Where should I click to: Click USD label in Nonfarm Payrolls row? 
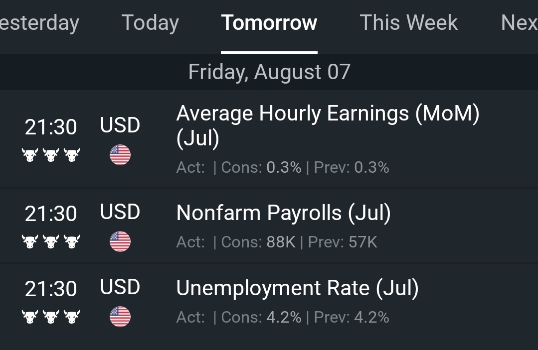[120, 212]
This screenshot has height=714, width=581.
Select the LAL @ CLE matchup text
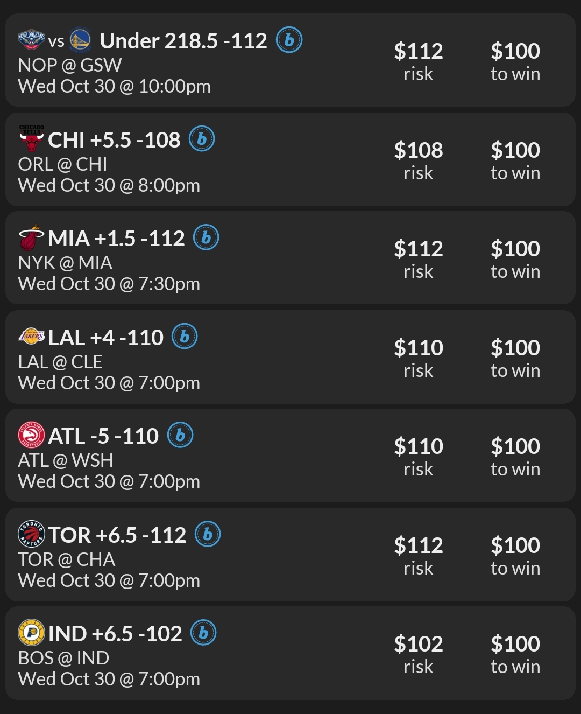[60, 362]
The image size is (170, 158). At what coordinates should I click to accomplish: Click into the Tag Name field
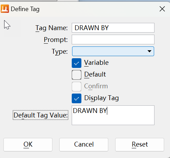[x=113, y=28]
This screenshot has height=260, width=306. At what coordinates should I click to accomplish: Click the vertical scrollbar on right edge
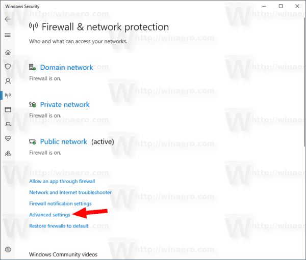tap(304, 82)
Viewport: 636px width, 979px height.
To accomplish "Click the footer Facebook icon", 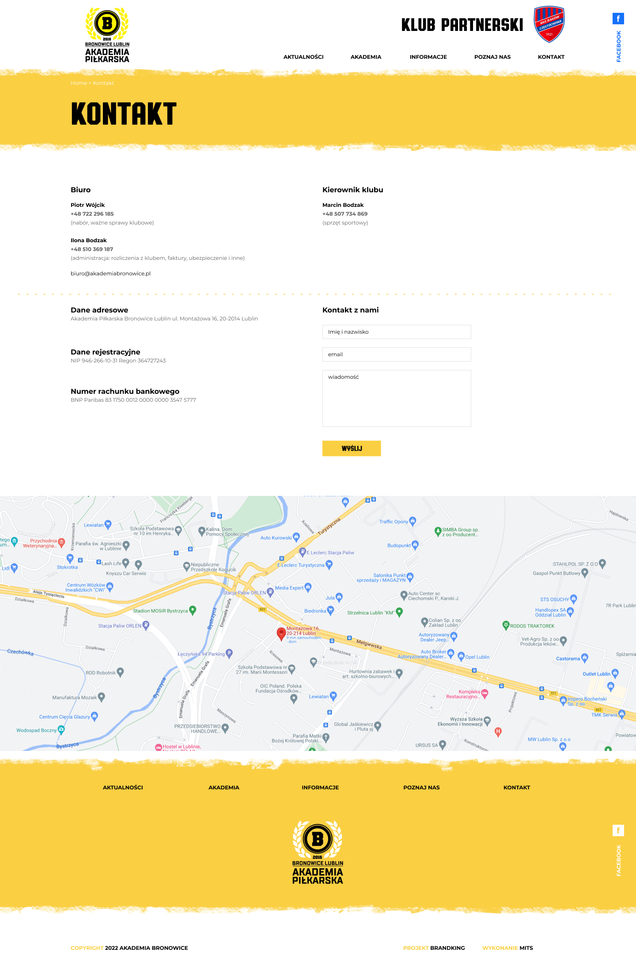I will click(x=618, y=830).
· · · · ·
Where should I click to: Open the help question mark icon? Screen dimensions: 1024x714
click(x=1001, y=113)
· · · · ·
▸ **Instructions for the task**: In the listing above, find the line containing "This screenshot has height=714, width=581." and the line containing "Viewport: 636px width, 979px height."; print those lines and every line between them exactly, leaving out pictures.

▸ **Written answer**:
This screenshot has height=714, width=581.
Select the LAL @ CLE matchup text
[60, 362]
The image size is (170, 158). At what coordinates should I click to accomplish: Click into the Tag Name field
[x=113, y=28]
This screenshot has height=260, width=306. At what coordinates should I click to accomplish: Click the vertical scrollbar on right edge
tap(304, 82)
Viewport: 636px width, 979px height.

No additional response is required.